• SOURCE EXTRACT:
* * * * * * * * *

(PhysOrg.com) -- “People want a faster computer chip,” Philip Kim tells PhysOrg.com. “And it needs to be smaller. But in order to increase the speed of the chip, or to get it smaller, we are approaching a point where you need materials other than silicon.”
Kim, professor at Columbia University, believes that graphene may be just that material. Along with his colleagues, Bolotin, Sikes, Hone and Stormer, Kim thinks that suspended graphene may provide the transport capability needed to reach greater speeds in computer ships. The work of the group from Columbia University can be found in Physical Review Letters: “Temperature-Dependent Transport in Suspended Graphene.”
When one looks at the structure of graphite, stacked layers of pure carbon are apparent. However, it wasn’t until 2004 that a process sophisticated enough to “slice” off one of the layers was discovered. This single layer is called graphene. Graphene is basically a sheet of bonded carbon atoms, with the thickness of only one atom. If one could look down at graphene from the top, one would observe that the sheet bears a strong resemblance to honeycomb, with its hexagons fitted snugly together.
“Graphene behaves almost like semiconductor but without a energy gap,” Kim explains. This is why it would do well as a material for computer chips. “When you apply an electric field perpendicular to graphene, the number of electrons – the carrier density – can be tuned.”
“One of the main themes is how fast the charge can move in graphene,” Kim continues. “Higher mobility means electron conducts faster in the system. It has always been speculated that the mobility of graphene can be quite high. But it has not been shown as high as some of the highest semiconductors in the past.”

* * * * * * * * *

• TASKS FOR THIS EXERCISE:
**1)** According to the article on suspended graphene, in what year was a process found that could slice a single layer off graphite?
**2)** Please pick up the article on suspended graphene after its last sentence and carry it forward.

• COLLECTED DATA:
* * * * * * * * *

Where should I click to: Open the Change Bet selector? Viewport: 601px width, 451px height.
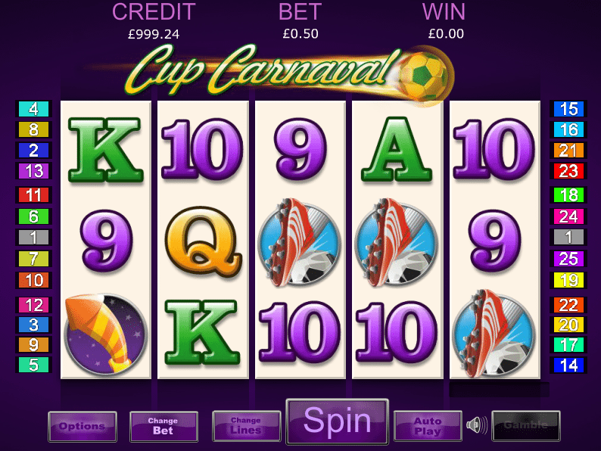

* * * * * * * * *

• ANSWERS TO THE PROBLEMS:
**1)** 2004

**2)**
The group at Columbia University, however, has shown that graphene can exceed the transport speed of even the semiconductors with the highest mobility. They have done this by suspending the graphene at room temperature. “We have found that this transport ability is higher in the graphene than in any known semiconductor at room temperature.”
“Lower mobility in graphene comes from external impurities, rather than intrinsic limitations,” Kim explains. “So the question becomes how to remove these impurities. Many of the impurities actually come from the substrate; this is the substance the graphene is sitting on. Suspending the graphene and subsequently annealing it would help ‘clean’ the graphene, and increase the mobility.”
The current work also shows that temperature plays a role in the transport ability of graphene. “We found that the graphene has the highest mobility at room temperature,” Kim says. “This is great, since various applications would get more use out of something that can work in the real world.”
And the future? Kim believes that there are still impurities in the graphene. “There are still limits right now,” he says. “I think we can bring the mobility even higher.”
Kim maintains that this discovery of temperature-dependent transport in graphene goes beyond practical application. “Every time you discover something like this – where mobility is really enhanced – it results in a discovery of new physics. I think the same thing will happen with graphene. Improving mobility will allow us to look at new physics in a very exotic system.”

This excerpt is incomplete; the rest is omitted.